To have a red-hot, sizzling brand, you can never stop stoking the fires of imagination or persistence. That’s the advice of my friend, Dink NeSmith, a very successful businessman and a great believer in branding. He thinks, and I tend to agree, that the state of Georgia, and even the University System of Georgia, needs to be “better branded.” That is, when you see the brand, you immediately think about Georgia’s or the University System’s great virtues.
Georgia has been known in the past (and not so much, today) as the “Empire State of the South.” Also, even today, as the “Peach State” (though, today, blueberries are a larger cash crop). Probably this motto hangs on only because we have the best peaches in the world. Go back even further and we were “The Cotton State.” Cotton is still important, but not like it used to be, and it wouldn’t be selected to be a brand or part of one for our increasingly sophisticated state.
The Atlanta Journal-Constitution used to have as its motto: “Covers Dixie Like the Dew,” which it did, but no longer does, and, plus, it had in its motto that word “Dixie” which, to some, has become passé and not totally acceptable. Still, whoever came up with that motto branded that newspaper in a very positive way.
Coca-Cola probably has done the best branding of any commercial company in the history of our state and maybe even in the world. It’s so good that I used to tell Connell Stafford that “Coke is not in the beverage business, it’s in the marketing business,” and it was and is. When Robert W. Woodruff ran things at Coke, he certainly understood this.

Material provided:
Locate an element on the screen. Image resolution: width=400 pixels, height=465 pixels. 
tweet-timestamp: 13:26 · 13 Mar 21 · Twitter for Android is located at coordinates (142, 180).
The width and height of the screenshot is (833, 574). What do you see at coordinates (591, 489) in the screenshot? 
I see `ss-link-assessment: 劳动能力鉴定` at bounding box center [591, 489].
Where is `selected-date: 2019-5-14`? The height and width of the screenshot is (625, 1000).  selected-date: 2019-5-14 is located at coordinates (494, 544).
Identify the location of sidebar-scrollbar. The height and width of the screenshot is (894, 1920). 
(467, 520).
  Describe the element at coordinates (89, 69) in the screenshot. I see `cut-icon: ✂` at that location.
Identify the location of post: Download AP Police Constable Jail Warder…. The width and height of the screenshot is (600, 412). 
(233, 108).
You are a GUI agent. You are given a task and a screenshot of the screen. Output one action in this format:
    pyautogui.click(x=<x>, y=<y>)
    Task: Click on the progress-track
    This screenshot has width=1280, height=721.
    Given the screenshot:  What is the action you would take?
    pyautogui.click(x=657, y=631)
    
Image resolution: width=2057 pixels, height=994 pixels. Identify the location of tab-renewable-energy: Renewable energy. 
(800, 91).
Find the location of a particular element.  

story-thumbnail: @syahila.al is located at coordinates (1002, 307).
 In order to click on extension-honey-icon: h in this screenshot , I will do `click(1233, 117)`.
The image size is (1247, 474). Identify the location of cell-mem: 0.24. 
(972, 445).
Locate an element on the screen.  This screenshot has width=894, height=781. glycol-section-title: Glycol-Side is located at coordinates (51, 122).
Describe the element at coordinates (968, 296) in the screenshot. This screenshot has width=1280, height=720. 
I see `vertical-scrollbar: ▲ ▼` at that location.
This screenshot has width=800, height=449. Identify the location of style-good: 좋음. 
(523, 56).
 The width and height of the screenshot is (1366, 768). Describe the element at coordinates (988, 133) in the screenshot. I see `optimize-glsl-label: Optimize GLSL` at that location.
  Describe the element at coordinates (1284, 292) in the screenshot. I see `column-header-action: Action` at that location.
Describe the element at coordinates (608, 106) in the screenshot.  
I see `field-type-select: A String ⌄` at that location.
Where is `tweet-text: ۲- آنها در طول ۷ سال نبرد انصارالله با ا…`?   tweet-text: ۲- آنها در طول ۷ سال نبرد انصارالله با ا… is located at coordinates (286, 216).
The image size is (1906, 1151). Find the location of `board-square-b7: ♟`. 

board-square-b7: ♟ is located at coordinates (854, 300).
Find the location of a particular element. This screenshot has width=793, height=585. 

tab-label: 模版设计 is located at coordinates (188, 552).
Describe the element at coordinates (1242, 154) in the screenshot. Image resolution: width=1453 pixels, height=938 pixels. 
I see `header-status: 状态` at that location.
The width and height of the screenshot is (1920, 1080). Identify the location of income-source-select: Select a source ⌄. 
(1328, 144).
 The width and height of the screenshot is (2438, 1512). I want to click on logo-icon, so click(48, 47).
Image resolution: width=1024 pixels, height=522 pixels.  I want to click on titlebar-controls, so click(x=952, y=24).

Task statement: Can you pick up the piece on branding Georgia after its last sentence? The listing was drawn from a separate source.

The answer:
Let’s think about what might be good branding for our state today -- that is, a motto or a symbol that the world will recognize and remember in a positive way.
Stone Mountain? As I was taught in school, “the largest exposed granite out–cropping in the world.” But despite its uniqueness and great familiarity, it’s kinda like “Dixie.” It just won’t make the cut. It has too much history that some don’t appreciate.
The Atlanta skyline. It’s impressive, but so is New York’s (more impressive), Chicago’s, etc. It’s not unique or “catchy” enough. Still, the Atlanta skyline with our capitol in the foreground is quite a sight.
Hartsfield-Jackson Atlanta International Airport. Isn’t it the busiest airport in the world? Wow! That’s something. But how do you capture an airport with all of its facets and make it a brand? I guess if it were easy, the airport folks up there in Clayton County would have already done it. Still, it does have potential -- maybe a symbol and perhaps a slogan. Let’s see: “Hartsfield-Jackson: Bringing the World to Georgia.” I know, “not too good,” but it was the best I could do on short notice. Again, let me say that I think this world-class airport has potential as a branding symbol.
Now, unless you’ve already heard, this will surprise you. They tell me that Georgia has just become the second-largest producer of film (for the movies and television) in the country. We just passed New York and are behind only California. Take that, New York. You have the skyline, but we make the films. The “Hollywood South” crowd knows a good thing when they film it.
I mentioned branding the University System of Georgia. Well, let’s start with this: “They” (there’s that word again) tell me that Georgia is the only state in the country with two public colleges (the University of Georgia and Georgia Tech) in the top 20. And do you realize how many Fortune 500 companies are located and are locating around Georgia Tech because of the research that the Yellow Jacket engineers are doing?
Let’s see: Dixie, Stone Mountain, Atlanta skyline, Hartsfield-Jackson, Hollywood South, world recognized research and the film industry. And we haven’t even mentioned peanuts, the port at Savannah, barbecue or gnats. This branding is not as simple as it sounds, is it?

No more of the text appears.